CFRA raises FOX Corp stock rating to Buy, sets $57 target

Published 07/04/2025, 21:12
CFRA raises FOX Corp stock rating to Buy, sets $57 target

On Monday, CFRA analyst Kenneth Leon upgraded FOX Corp. (NASDAQ:FOXA) stock rating from Hold to Buy, setting a price target of $57.00. The upgrade comes as Leon sees FOXA as a robust media franchise with solid fundamentals and a stock beta of 0.52 relative to the market, indicating lower volatility. The company boasts a perfect Piotroski Score of 9 and an "GREAT" financial health rating according to InvestingPro. Leon notes an enhanced buying opportunity given the stock's recent 20% decline.

Leon's confidence in the company's performance is backed by strong quarterly results and the belief that FOXA can achieve the earnings estimates of $4.40 per share for fiscal year 2025 ending in June, and an upward revision to $4.15 from $3.95 for fiscal year 2026. These figures are closely aligned with consensus estimates. Currently trading at a P/E ratio of 9.4, the stock appears attractively valued. Revenue projections stand at $15.5 billion for fiscal year 2025 and $16.0 billion for the following year, building on the company's current revenue growth rate of 4.3%.

The analyst expects FOXA to report adjusted EBITDA of $3.6 billion in fiscal year 2025 and $3.3 billion in fiscal year 2026. Anticipated adjusted EBITDA margins range between 21.5% and 22.5%, considering significant investments in sports and entertainment content. Additionally, Leon highlights the company's focus on Tubi, its digital streaming platform.

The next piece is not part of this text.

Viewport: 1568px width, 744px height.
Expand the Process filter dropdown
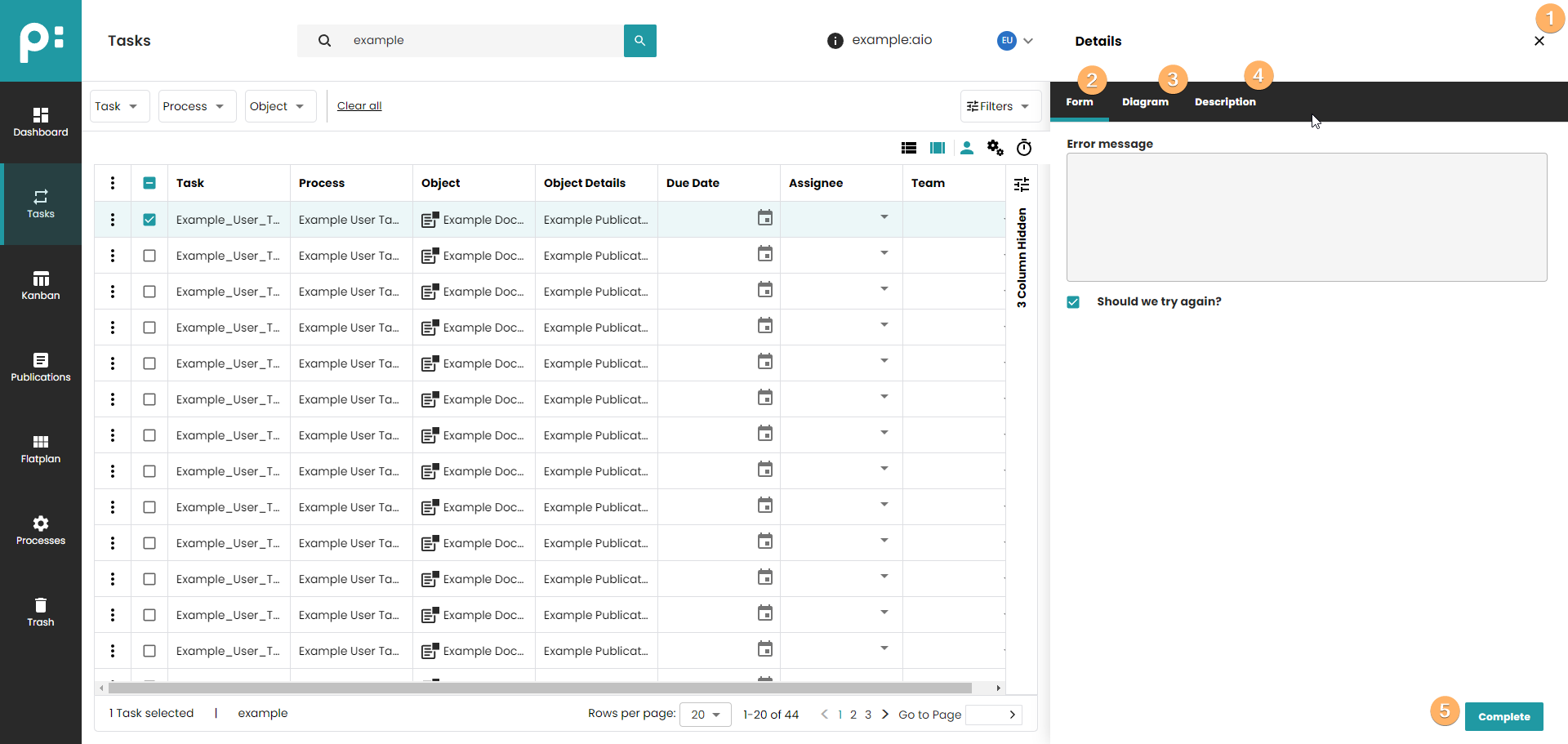(x=196, y=106)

FOXA's strategic execution on linear network assets and a strong balance sheet, boasting $3.3 billion in cash, were also mentioned as positive factors. The company maintains a healthy current ratio of 2.5, with liquid assets well exceeding short-term obligations. Leon commends Lachlan Murdoch, FOXA's Executive Chairman and CEO, for effectively steering the company away from the intensely competitive paid subscriber market for video streaming. For a comprehensive analysis of FOXA's financial health and growth prospects, investors can access the detailed Pro Research Report available on InvestingPro.

In other recent news, FOX Corporation has been the subject of several analyst evaluations and strategic announcements. Wolfe Research downgraded FOX Corp's stock rating to Underperform, setting a price target of $48, due to concerns about its direct-to-consumer prospects and challenges in the linear advertising space. In contrast, Loop Capital Markets raised its price target for FOX Corp to $62, maintaining a Buy rating, and highlighted the company's robust performance in prime time ratings and the influx of new advertisers. BofA Securities also maintained a Buy rating with a $60 price target, emphasizing FOX's focus on live content like news and sports as a buffer against macroeconomic challenges.

Additionally, FOX Corp CEO Lachlan Murdoch discussed plans for a new streaming service at a recent conference, aiming to reach viewers who are moving away from traditional cable bundles. This new service will be led by Pete Distad, a former Apple (NASDAQ:AAPL) TV+ executive, and is expected to launch in time for the fall football season. The company aims to attract mid single-digit millions of subscribers through this initiative. Meanwhile, FOX's existing streaming platform, Fox Nation, has achieved success with 2 to 2.5 million subscribers, supported by exclusive programming. These developments reflect FOX Corp's strategic positioning in the evolving media landscape.